What you’re talking about is what I call one of my conspiracy theories. I do realize it…what I’m up against…the situation as it stands. I realize it’s not supposed to get better…it’s not supposed to change…it is my opinion that this is why we have committees in institutions, to keep track of how much “progress” is being made so that if at any point there is a threat of changing the balance, it can be stopped dead in its tracks. I realize that the illusion is that by working hard and playing by the rules (most times :O) things will begin to change. I realize that the master’s tools are not supposed to be able to dismantle the master’s house. I would love to create change by stepping completely out of the preset world of academic midwifery…in my dreams I am a homebirth midwife warrior who works with teenage women in my community…not just to catch their babies…but to talk…to listen…to teach…to learn…to live out my days surrounded by life and death and love…and then I would go to those places where the academics gather and say whatever it is I need them to hear and then turn around and walk right back out…home to my family, where I’m home schooling 5 kids with the man, and peeling yams, and then locking myself into a room of my own to write until I fall asleep with the pen in my hand until the phone rings and it’s LaCreshia on the other end saying can you come now? But alas, I am not that girl, that woman, just yet…and truthfully, maybe never. Right now I am still enchanted by a real size paycheck that will pay everything on time and leave a little for world travel…by owning a home of my own…by king crab and good steak…because I’m tired of quiet hours and no smoking and cars that break down and loans and ramen noodles. It’s a step up from roaches and slum lords and section 8, but, still, it aint. Even if I believe that you can never escape your class because it’s learned and it’s your teeth, and your speak, and the way you hold your silverware, your book…wait, if you’re holding a book at all…I still want it…because I’m tired of not having it. I want to know what it’s like to paint my walls without fear. To pick out my own refrigerator. To buy what I like when I like, even if I do see the lack of discipline it encourages.

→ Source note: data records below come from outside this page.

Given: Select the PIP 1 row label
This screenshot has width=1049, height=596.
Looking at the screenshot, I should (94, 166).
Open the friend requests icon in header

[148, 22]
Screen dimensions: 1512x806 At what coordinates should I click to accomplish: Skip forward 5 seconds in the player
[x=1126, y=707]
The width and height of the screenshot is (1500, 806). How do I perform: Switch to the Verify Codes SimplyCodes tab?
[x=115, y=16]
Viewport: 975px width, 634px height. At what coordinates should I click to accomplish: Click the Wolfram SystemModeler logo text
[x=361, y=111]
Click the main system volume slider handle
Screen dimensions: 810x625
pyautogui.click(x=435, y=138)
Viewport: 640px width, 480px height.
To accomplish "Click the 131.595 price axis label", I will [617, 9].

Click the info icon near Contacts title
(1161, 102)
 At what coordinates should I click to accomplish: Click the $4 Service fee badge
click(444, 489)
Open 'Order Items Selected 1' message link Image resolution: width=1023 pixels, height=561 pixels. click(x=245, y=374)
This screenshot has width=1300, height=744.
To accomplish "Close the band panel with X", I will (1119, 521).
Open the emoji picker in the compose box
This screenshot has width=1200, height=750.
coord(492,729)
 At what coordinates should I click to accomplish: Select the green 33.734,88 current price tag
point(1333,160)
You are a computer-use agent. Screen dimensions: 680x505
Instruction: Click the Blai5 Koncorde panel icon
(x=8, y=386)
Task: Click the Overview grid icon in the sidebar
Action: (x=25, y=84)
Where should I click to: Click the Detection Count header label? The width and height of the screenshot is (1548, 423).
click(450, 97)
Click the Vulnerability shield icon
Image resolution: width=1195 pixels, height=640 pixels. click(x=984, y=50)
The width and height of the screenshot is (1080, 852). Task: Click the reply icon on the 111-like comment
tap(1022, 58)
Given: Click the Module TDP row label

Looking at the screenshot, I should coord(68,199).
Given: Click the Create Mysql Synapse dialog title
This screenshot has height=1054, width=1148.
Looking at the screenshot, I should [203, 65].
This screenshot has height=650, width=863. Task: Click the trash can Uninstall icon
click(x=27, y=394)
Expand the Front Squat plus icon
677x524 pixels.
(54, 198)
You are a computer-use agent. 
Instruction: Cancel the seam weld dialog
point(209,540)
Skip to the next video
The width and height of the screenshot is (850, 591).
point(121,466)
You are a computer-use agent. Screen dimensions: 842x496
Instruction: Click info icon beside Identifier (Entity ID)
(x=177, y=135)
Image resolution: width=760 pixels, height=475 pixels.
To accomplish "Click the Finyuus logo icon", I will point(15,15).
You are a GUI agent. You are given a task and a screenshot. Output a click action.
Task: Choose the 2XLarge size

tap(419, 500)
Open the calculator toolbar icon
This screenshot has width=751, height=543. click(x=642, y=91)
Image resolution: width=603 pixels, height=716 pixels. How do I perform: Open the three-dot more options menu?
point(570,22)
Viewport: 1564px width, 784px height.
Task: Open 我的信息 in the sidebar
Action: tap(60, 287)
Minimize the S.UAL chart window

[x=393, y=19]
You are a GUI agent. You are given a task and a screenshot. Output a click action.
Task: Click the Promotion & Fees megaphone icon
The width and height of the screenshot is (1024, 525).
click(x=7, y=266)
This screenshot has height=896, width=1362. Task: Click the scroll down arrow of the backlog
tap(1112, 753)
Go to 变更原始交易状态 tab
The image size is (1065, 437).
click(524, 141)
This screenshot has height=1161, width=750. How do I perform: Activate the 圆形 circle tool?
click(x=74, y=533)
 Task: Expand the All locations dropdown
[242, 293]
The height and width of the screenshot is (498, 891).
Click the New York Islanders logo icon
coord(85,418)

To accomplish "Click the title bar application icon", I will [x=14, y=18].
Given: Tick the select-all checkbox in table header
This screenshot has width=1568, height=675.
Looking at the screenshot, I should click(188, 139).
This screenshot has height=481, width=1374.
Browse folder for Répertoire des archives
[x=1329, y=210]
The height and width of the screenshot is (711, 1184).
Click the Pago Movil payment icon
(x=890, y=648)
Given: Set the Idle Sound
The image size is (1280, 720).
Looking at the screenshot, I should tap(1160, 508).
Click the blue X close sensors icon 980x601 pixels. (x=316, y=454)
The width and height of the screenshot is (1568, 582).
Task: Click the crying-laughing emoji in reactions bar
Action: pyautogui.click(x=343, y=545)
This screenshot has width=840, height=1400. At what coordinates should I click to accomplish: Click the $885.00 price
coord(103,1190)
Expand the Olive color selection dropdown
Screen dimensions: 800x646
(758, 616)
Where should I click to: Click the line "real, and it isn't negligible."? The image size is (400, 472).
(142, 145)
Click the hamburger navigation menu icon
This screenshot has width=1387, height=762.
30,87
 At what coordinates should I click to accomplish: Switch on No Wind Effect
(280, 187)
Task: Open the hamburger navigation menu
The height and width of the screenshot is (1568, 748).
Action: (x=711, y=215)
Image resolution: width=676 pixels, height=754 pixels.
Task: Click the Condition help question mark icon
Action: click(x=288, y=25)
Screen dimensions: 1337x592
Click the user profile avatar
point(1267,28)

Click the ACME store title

Even in my frustration at myself for whatever I feel like I don’t do…I still realize that the system, this country, has failed me. Better, that it was never for me in the first place. That all I was ever meant to do was work for it, for them, until I could no longer work or lost my mind. I know that I’m supposed to break my back for it, and then be grateful that I was allowed to do so. And, I realize that what I’m doing can be considered just that. I realize it, and it hurts. I’m trying not to buckle, but it’s hard. I’m trying to play the game, but I’m tired. I’m trying to do the dance, but it’s not my kind of beat. And it becomes more and more obvious as time goes on, which is why midwifery in this place is so hard.

Yes, I realize what I’m dealing with, dark daughta, and it keeps me up at night. I am supposed to want all of this because that’s what it means to be a first generation college student. I’m supposed to want it because they never had it…because our car was always worth more than the house we lived in…because the schools never intended to prepare me for it… I am supposed to want it because I’ve just paid $100,000 to have it. And most days I do want it.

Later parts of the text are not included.